2．破骨细胞凋亡率凋亡破骨细胞为绿色荧光、多核和体积大；坏死破骨细胞为红色荧光、胞体肿胀。结合TRAP染色光镜观察，计数每片TRAP染色阳性多核细胞，计算破骨细胞凋亡率，比较药物组和对照组破骨细胞凋亡率的差别。可计算药物对破骨细胞凋亡率的促进作用。

3．骨片吸收陷窝形成抑制率100倍光镜下观察和拍摄整张骨片（4视野／片），计算机辅助计量骨吸收陷窝数或面积，每时相点计量不少于5张骨片，以平均陷窝数（n)或吸收面积（S）表示。

计算药物在某一时相点对破骨细胞骨片吸收陷窝形成的抑制率即（n对照组-n药物组）/n对照组x100(％）或（S对照组-S药物组）/S对照组、100(％）骨片吸收陷窝识别指标为：紫色或蓝紫色染色，形态为圆形、椭圆形、腊肠形，边界清晰，底部粗糙等，如单纯陷窝计数须确定相对一致的大小范围。

4．破骨细胞数量和功能的生化指标检测比较药物组和对照组破骨细胞数量和功能的改变。计算药物对破骨细胞骨吸收功能的干预作用。

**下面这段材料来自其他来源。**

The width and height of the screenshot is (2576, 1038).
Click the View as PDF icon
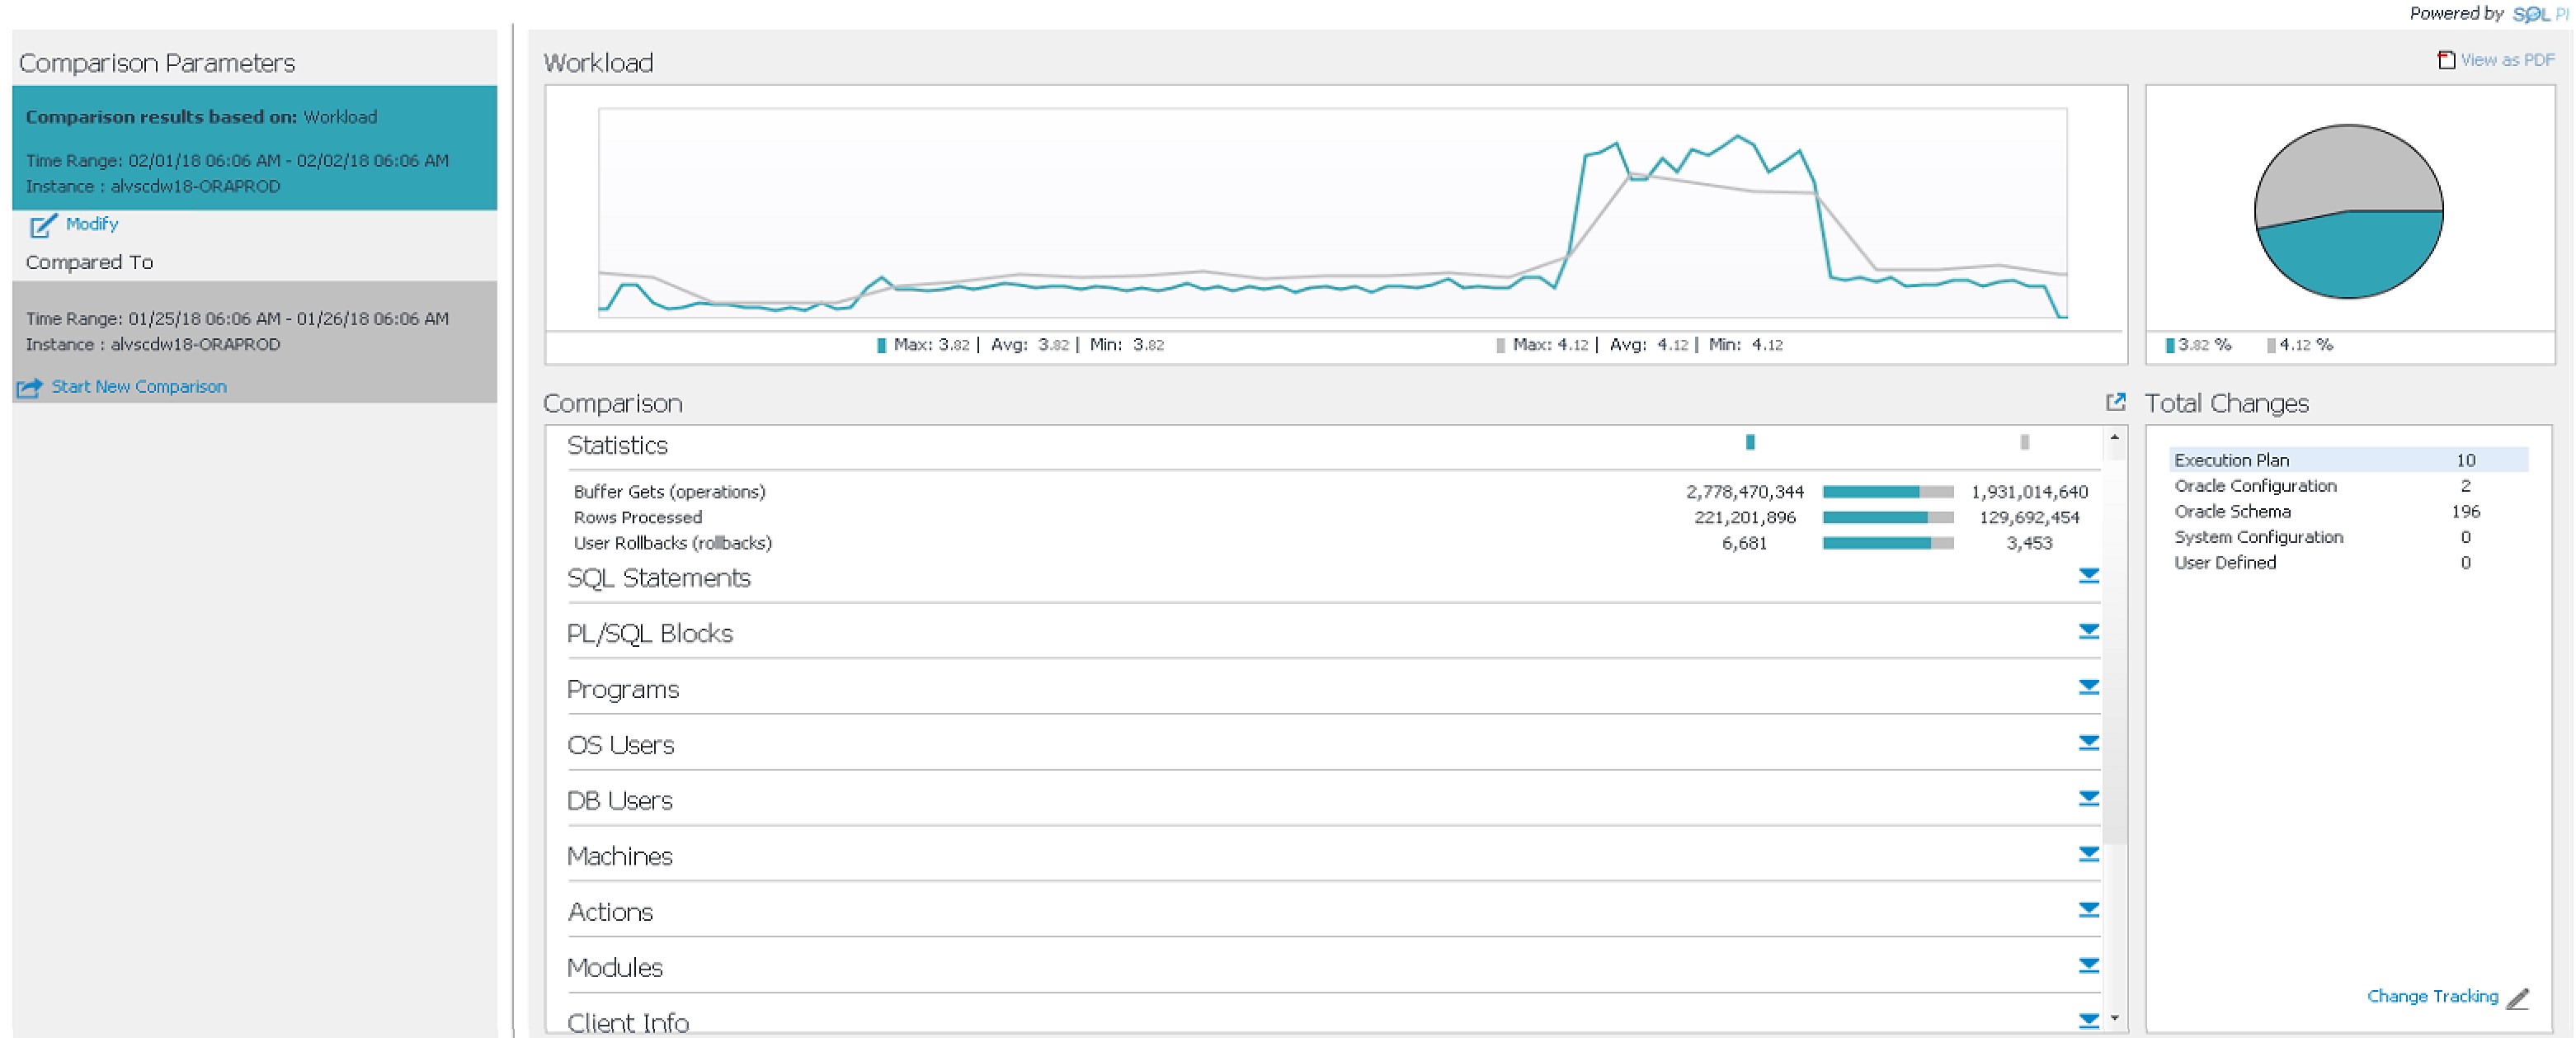(2446, 60)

依据对破骨细胞分化成熟的抑制，促进凋亡和骨吸收活性的抑制等指标，可综合评价骨吸收抑制药效。

【注意事项】

采用机械分离的方法，每只新生大鼠可获得数百个破骨细胞。由于骨组织中破骨细胞含量少、代谢旺盛，对环境因素较敏感，在分离培养过程中易受损伤，获得足够量实验需要的培养破骨细胞有一定难度。低温快捷操作可减少破骨细胞损伤和分离容器黏附。诱导形成破骨细胞样细胞的方法相对简单，而且诱导形成的破骨细胞样细胞数量多，但是需要其他细胞参与，显然不利于阐明药物的作用靶细胞及作用机制。